(Data Opens)

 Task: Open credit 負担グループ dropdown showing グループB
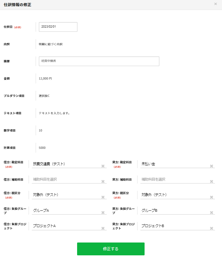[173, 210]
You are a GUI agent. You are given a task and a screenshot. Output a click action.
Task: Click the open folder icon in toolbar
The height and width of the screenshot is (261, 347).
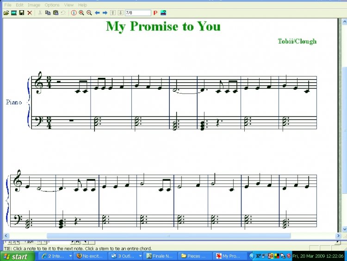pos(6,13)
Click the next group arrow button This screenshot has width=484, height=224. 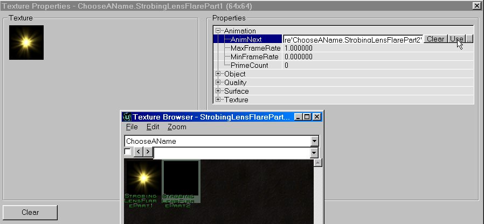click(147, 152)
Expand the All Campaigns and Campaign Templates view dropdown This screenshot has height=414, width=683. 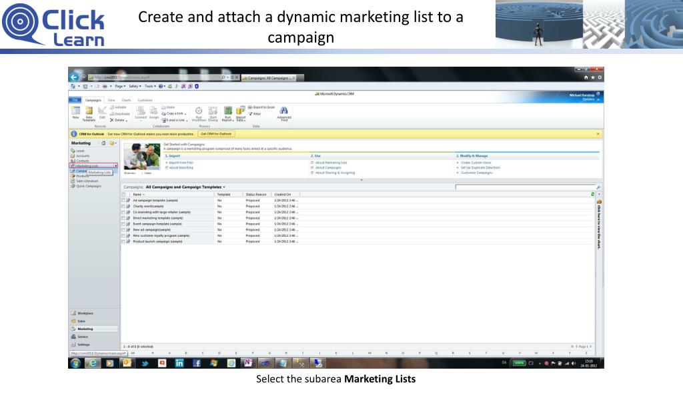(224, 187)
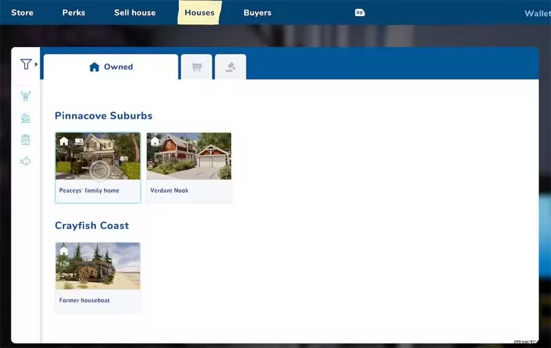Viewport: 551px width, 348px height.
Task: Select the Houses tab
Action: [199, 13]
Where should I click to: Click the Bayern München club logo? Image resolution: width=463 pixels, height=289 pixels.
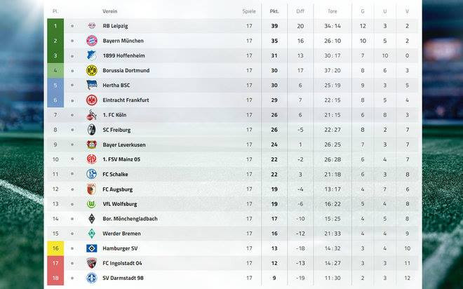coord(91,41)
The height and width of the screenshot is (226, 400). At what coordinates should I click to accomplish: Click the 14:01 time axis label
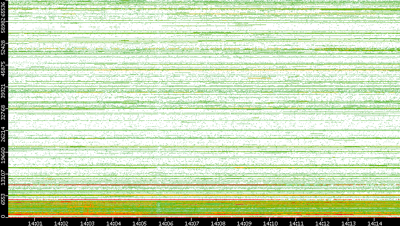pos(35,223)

(Data Closes)
(Data Opens)

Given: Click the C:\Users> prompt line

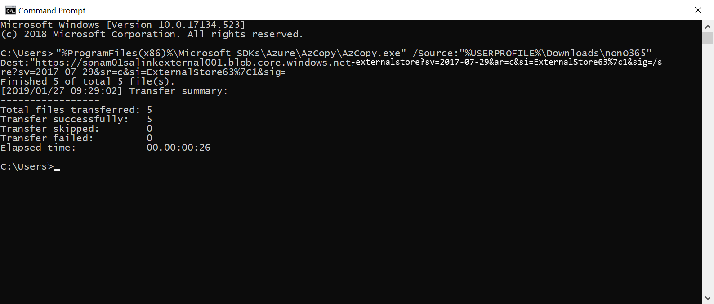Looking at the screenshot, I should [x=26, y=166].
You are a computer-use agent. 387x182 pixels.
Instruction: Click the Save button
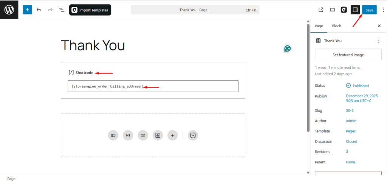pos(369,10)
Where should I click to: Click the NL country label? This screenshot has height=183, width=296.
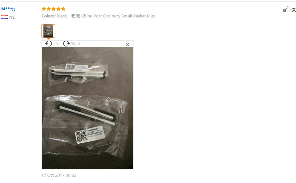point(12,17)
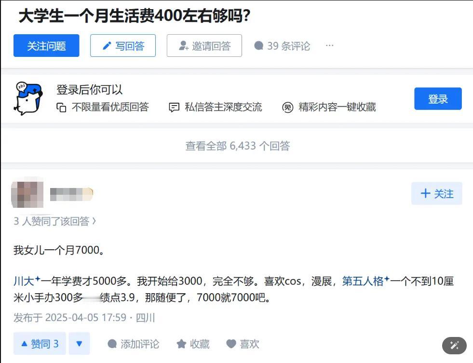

(Data Closes)
(Data Opens)

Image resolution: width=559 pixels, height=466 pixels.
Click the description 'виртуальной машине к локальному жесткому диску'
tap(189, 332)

(Data Closes)

» **Your objective**:
Find out how many lines above hold "agent". Write only the number.

» **Response area**:
2